Remember this is not a military or commercial plane, so it doesn’t have to function properly in all kinds of different situations. We don’t care about its maintainability. It doesn’t need triple and quadruple redundancy. Heck, if you don’t like the test pilot, you don’t even have to include an ejection system.

We just want a fast plane!

I heard Mach 5 was about the limit of material science, friction on the skin and getting air into the intakes . To go faster, you do need rockets (scram jets) and you do need to be in the low earth orbit regime.

Declan

**Declan **pretty much nailed it in one. (nitpick: scramjets are not in any sense rockets.)

We’ve been trying to make hypersonic engines for 50 years now without more than incremental progress up from “it lasted 10 seconds before it blew up/melted.” Here’s an example of the bleeding edge of current hypersonic research tech Waverider - Wikipedia

So something in the Mach 4.0 range is about it. And those are for jet engines which are ramjets or scramjets, not conventional turbojet/turbofan engines.

The intermediate case of sustained Mach 2.5 - 4 operations will probably require a so-called combined cycle engine which is a conventional turbojet/turbofan and a ram/scramjet in one package. e.g.
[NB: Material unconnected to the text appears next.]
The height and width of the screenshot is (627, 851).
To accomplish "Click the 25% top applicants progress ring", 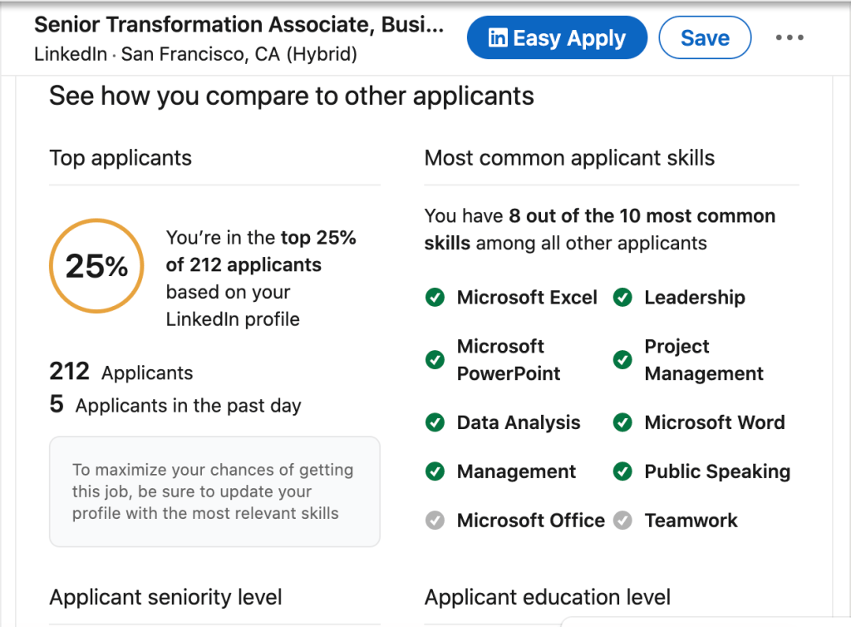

Air turborocket - Wikipedia

Reaction Engines SABRE engine, potential Mach 5.5 speed.

Debatable if this counts for the OP, since it’s an air-breathing rocket rather than a jet.

A jet is, for all intents and purposes, an “air-breathing rocket”. Whether the SABRE combined-cycle (from engine proposed for use in the Skylon rocket (and the HOTOL before that) is actually workable is another question (and one for a separate discussion).

A pure jet aircraft takes in air to use as both oxidizer and propellant (e.g. it pushes the resulting fluid out the back in order to generate thrust). In order to develop the pressure necessary to accelerate the incoming fluid, it has to combust it with fuel (usually some kind of liquid petrocarbon, but cryogenic hydrogen, various alcohols and ethers, and other complex fuels have been tried). The problem therein lies in getting enough time for the incoming fluid to combust with the fuel so as to get close to complete combustion and generate net thrust. When moving at supersonic speeds, the incoming air has to be slowed to subsonic speed before entering the combustion chamber so that complete combustion can occur within the combustion chamber, while still being compressed enough to combust efficiently. In turbofan and turbojet engines, the compression is done by driving a turbine with some of the exhaust to drive the compressor (and the fan in a turbofan).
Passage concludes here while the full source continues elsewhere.